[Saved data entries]
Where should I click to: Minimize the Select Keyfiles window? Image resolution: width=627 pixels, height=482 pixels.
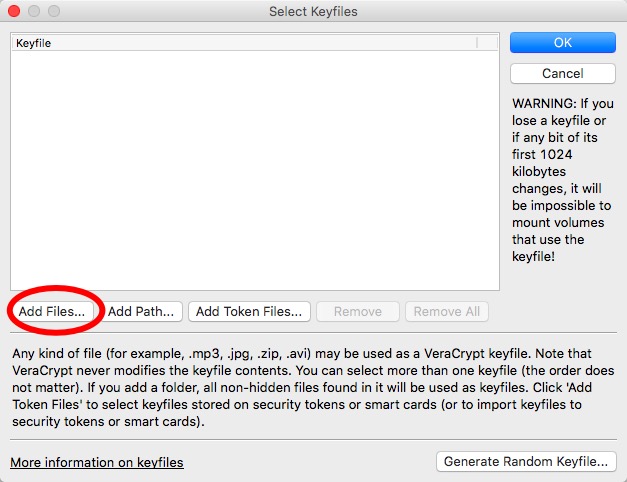click(x=33, y=12)
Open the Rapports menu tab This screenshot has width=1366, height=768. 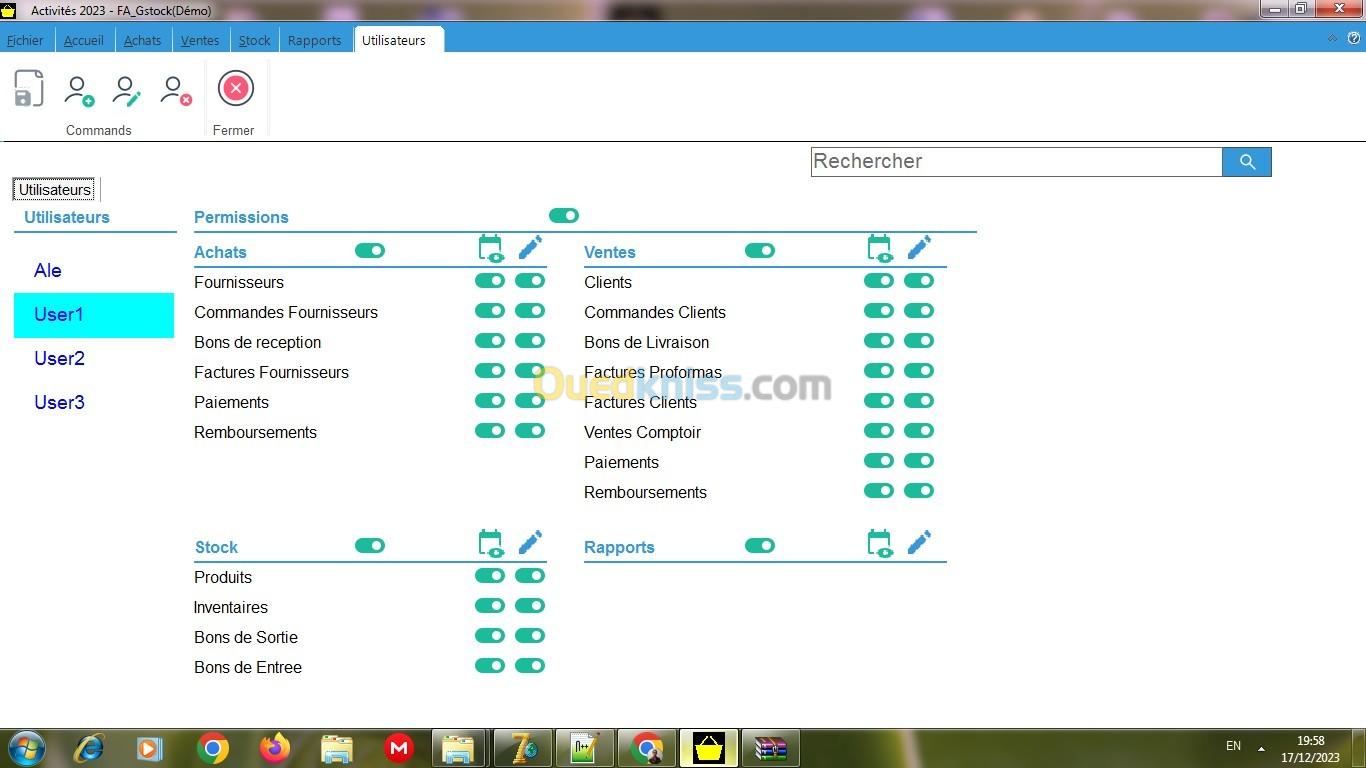tap(314, 41)
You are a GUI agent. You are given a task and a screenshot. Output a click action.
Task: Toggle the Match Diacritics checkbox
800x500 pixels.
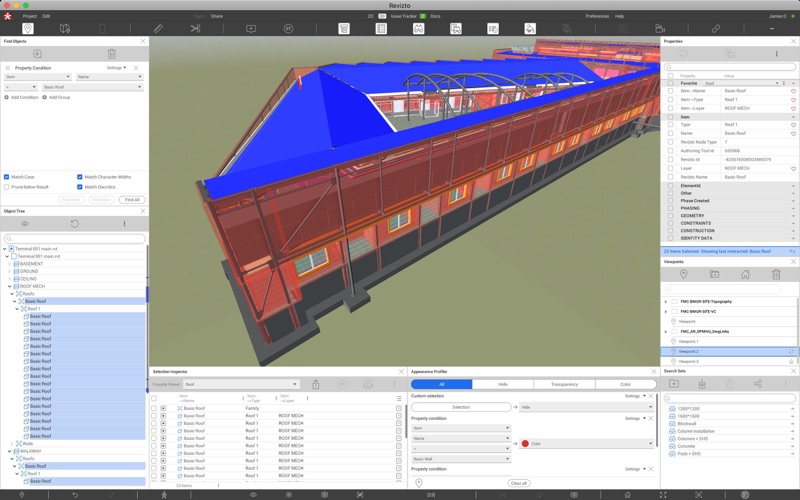pyautogui.click(x=80, y=186)
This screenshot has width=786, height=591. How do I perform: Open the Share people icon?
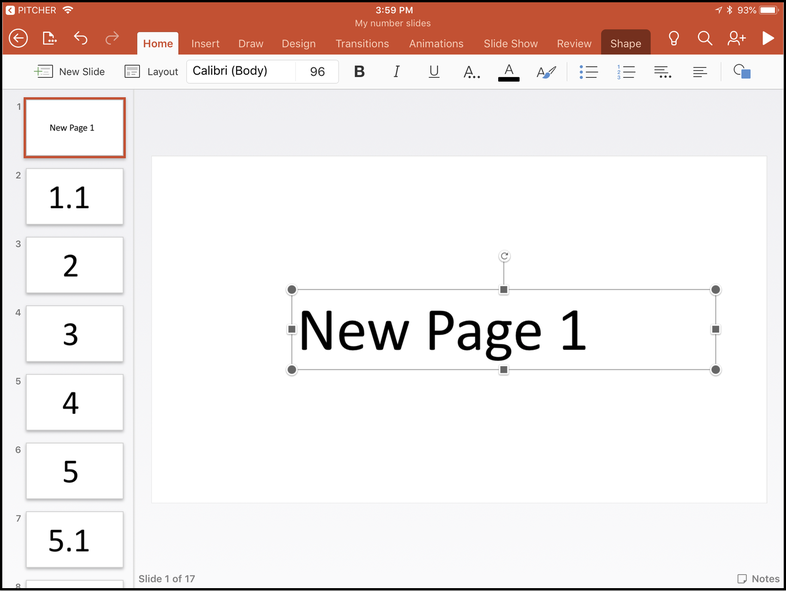737,38
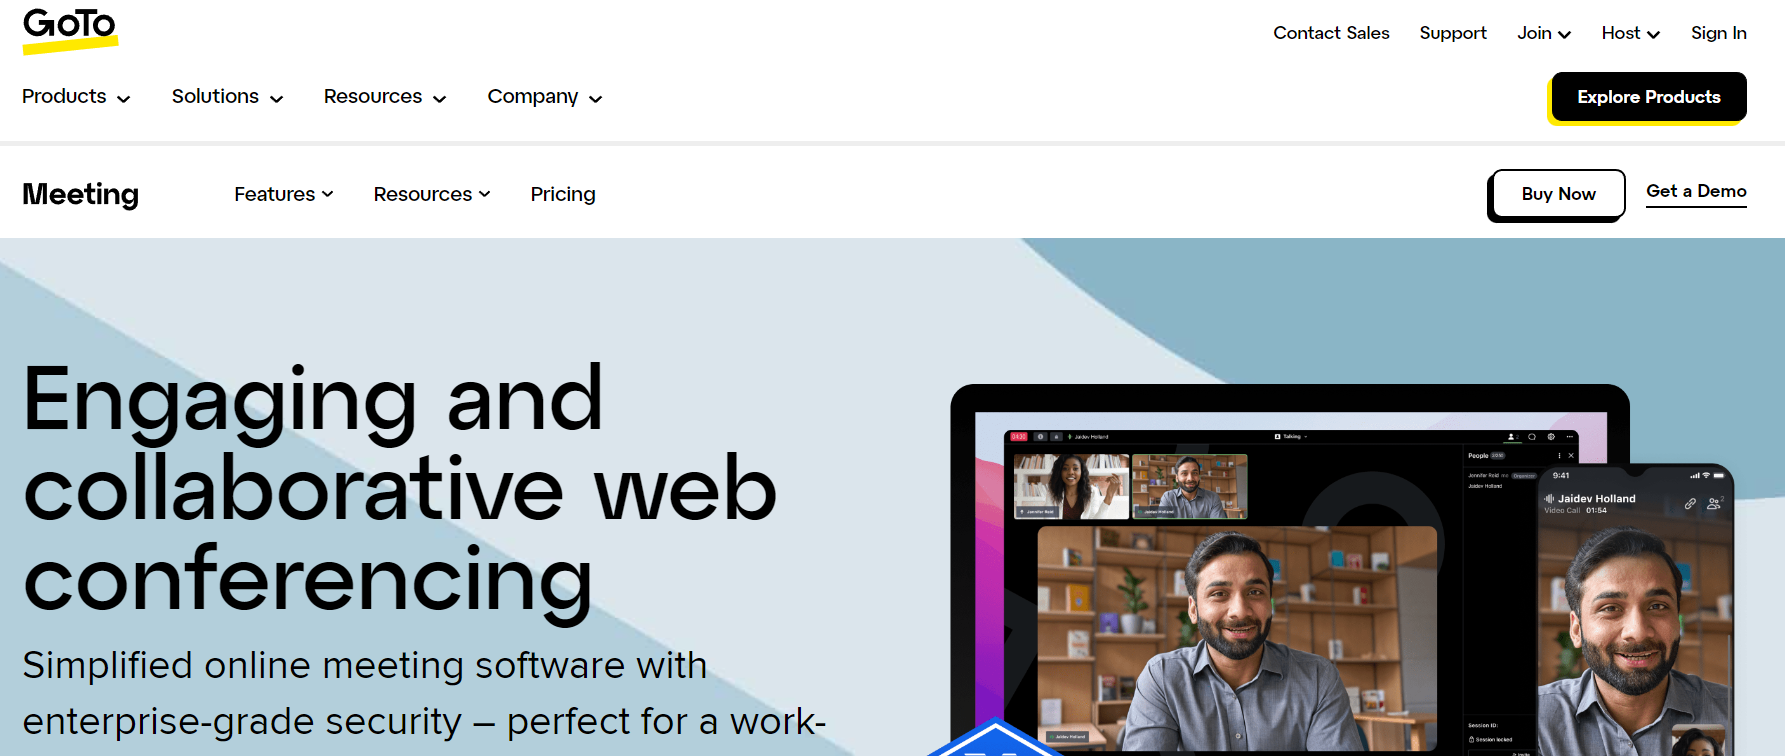Go to the Pricing tab
Viewport: 1785px width, 756px height.
[x=563, y=194]
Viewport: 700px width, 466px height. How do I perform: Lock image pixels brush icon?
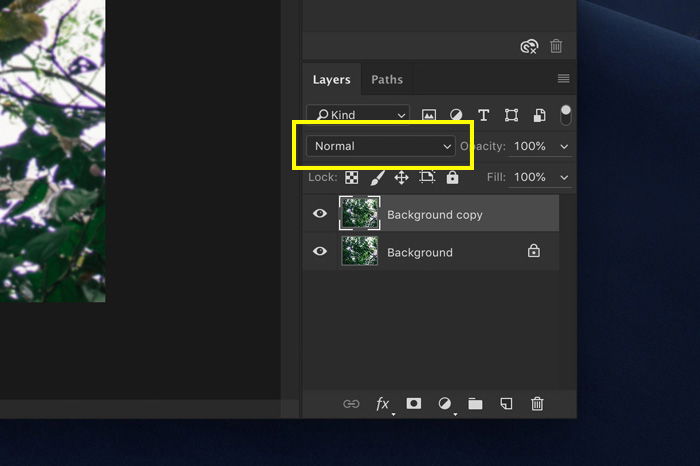[x=377, y=178]
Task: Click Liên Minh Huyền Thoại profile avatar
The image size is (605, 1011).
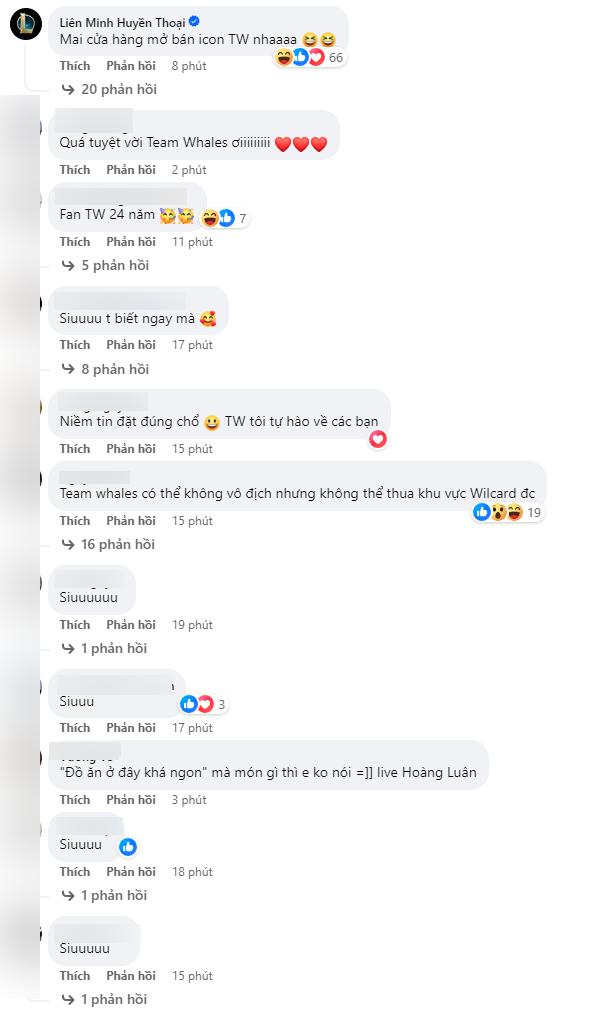Action: tap(25, 23)
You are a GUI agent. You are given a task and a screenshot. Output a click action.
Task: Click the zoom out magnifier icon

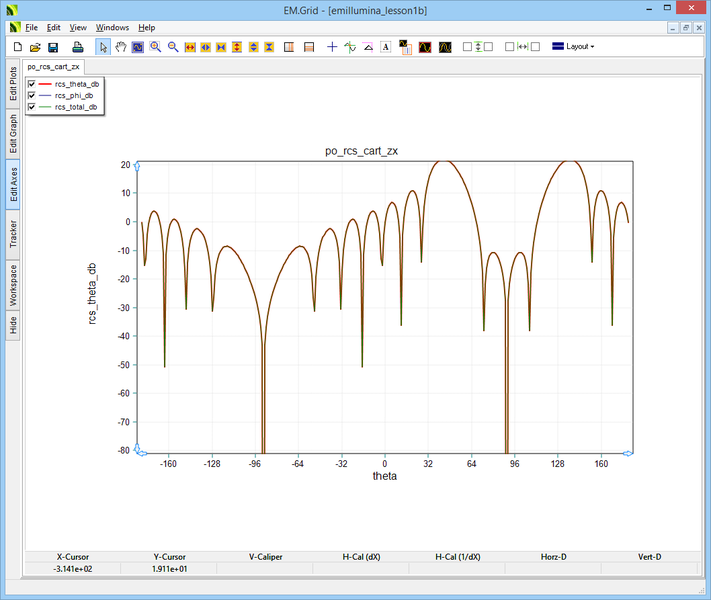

- [WHAT YOU NEED TO DO] Nothing but the lines from the one holding "This screenshot has width=786, height=591." through the final line of the entries should be retyped, exactly as they stand and without pictures.

- [ANSWER FOR THE TASK]
This screenshot has width=786, height=591. How do I perform: Open the Share people icon?
737,38
Go to the Pricing tab
Viewport: 1785px width, 756px height.
[x=563, y=194]
Viewport: 700px width, 466px height. How do I perform: Lock image pixels brush icon?
[x=377, y=178]
Task: Click Liên Minh Huyền Thoại profile avatar
The image size is (605, 1011).
Action: tap(25, 23)
You are a GUI agent. You are given a task and a screenshot. Output a click action.
Task: Click the zoom out magnifier icon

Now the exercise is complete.